Begin by trimming off any excess fat from the chicken breasts. Use a piece of plastic wrap or parchment paper to cover the chicken on a sturdy surface and gently pound the thicker end to ensure even thickness.
Transfer the chicken into a large resealable plastic bag. Pour in olive oil, Dijon mustard, honey, soy sauce, fresh lemon juice, minced garlic, onion powder, and grated ginger. Squeeze out any extra air from the bag and seal it tightly. Massage the bag to ensure the marinade coats the chicken evenly. Place it in the refrigerator for at least 4 hours or overnight, flipping the bag occasionally for better marination.
When ready to grill, preheat your outdoor grill to high heat, around 400°F (200°C), and lightly grease the grill grate to prevent sticking.
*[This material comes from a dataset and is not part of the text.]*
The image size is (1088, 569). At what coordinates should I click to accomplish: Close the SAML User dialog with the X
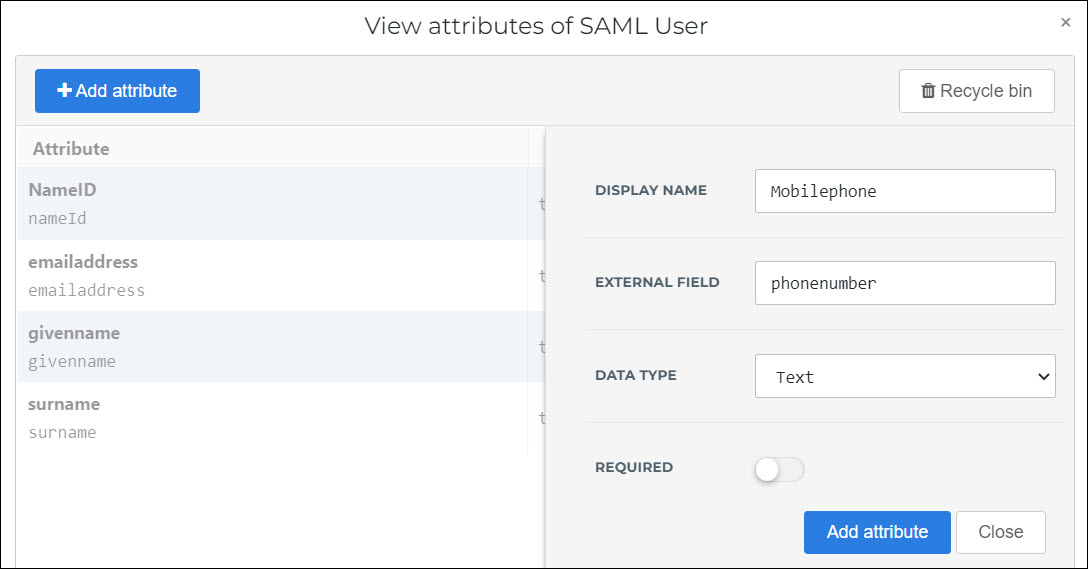(x=1066, y=22)
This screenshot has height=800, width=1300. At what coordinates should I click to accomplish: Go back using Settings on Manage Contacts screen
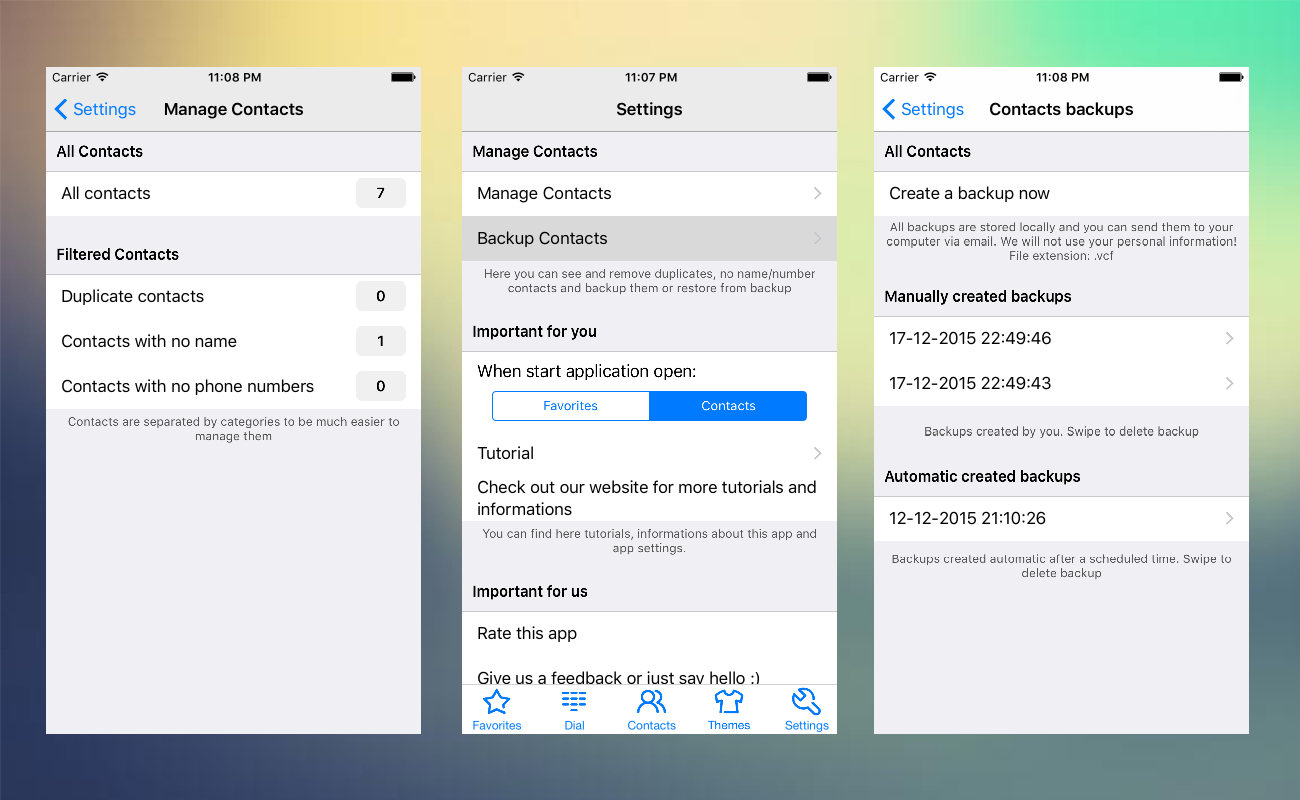(96, 109)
Place the marinated chicken on the grill, skin-side down. Season with a pinch of salt. Allow it to cook without moving it until it releases easily from the grill and showcases beautiful dark grill marks, which should take about 3 minutes. Lower the heat to about 350°F (175°C) or medium heat, flip the chicken, and continue cooking for an additional 5 to 7 minutes, or until the internal temperature reaches 165°F (73°C). Once cooked, remove the chicken from the grill and let it rest for 5 to 10 minutes before slicing and serving.